**TRY IT**
List every named place or facility mentioned in the passage below about Haitian refugees.

**DOCUMENT TEXT**
"I'm loaded with problems," said Erithe. She was prettily dressed in secondhand clothes, had the classically proportioned face of a fashion model, and was so terribly shy I felt I had captured her. "How will these problems get solved? I don't know. God will help me.
At least in the United States I can find some help."
She wanted to learn to read and write, then be trained for a trade, she wasn't sure what, never having had the luxury to think realistically about such prospects. None of this would happen any time soon, since before the month was out she'd be scrambling to find a ride to Jackson Memorial Hospital to give birth to her third child. As we waited for her husband to return from the tree nursery where he had found permanent employment, a jitney pulled up and out came Erithe's four-year-old, home from day care, and before long both of Erithe's daughters were tugging at their mother's arm, cranky and whining. Erithe gave a stoic sigh.
"We have had nothing to eat today," she said, "and there's no more juice for the children."
Any understanding of the Haitian experience in the United States begins at the Krome North Service Processing Center, on the edge of the Everglades just south of Tamiami Trail, where the INS detains illegal aliens, the overwhelming majority of them Haitian refugees seeking political asylum, for months and sometimes years, until these refugees are inevitably deported. More than one observer has likened Krome to a concentration camp, and although that label is hyperbolic and unfair, it casts a gloomy shadow of truth, because Krome exists on the threshold of an expanding American intolerance toward the world's downtrodden and their dream of sanctuary within our border.

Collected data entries
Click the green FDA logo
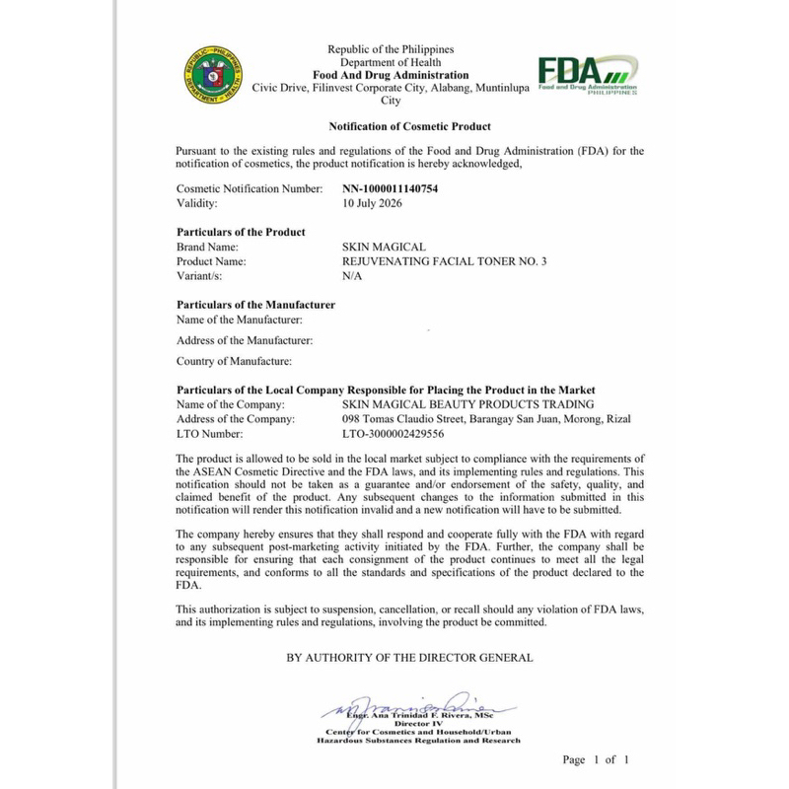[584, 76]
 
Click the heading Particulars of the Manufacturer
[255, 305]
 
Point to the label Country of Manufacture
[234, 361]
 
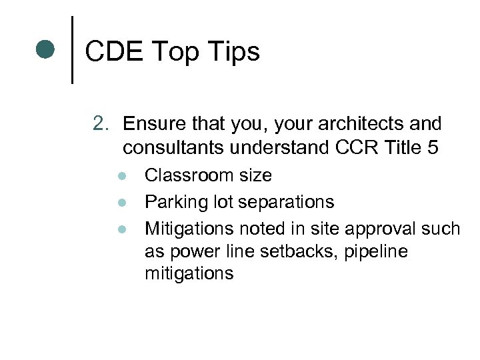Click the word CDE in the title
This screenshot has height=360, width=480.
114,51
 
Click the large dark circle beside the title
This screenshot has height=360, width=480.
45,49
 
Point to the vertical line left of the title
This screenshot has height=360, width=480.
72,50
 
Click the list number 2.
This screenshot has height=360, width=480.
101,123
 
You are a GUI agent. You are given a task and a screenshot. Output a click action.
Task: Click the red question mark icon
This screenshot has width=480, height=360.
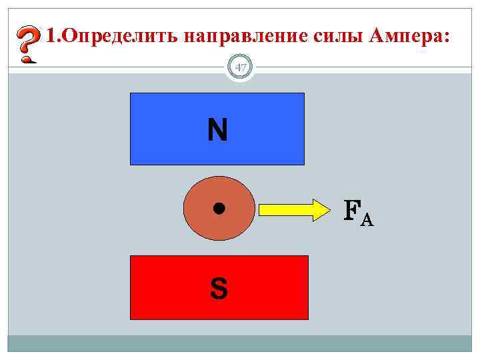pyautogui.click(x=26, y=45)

**ANSWER FOR THIS EXERCISE**
- United States
- Jackson Memorial Hospital
- Krome North Service Processing Center
- the Everglades
- Tamiami Trail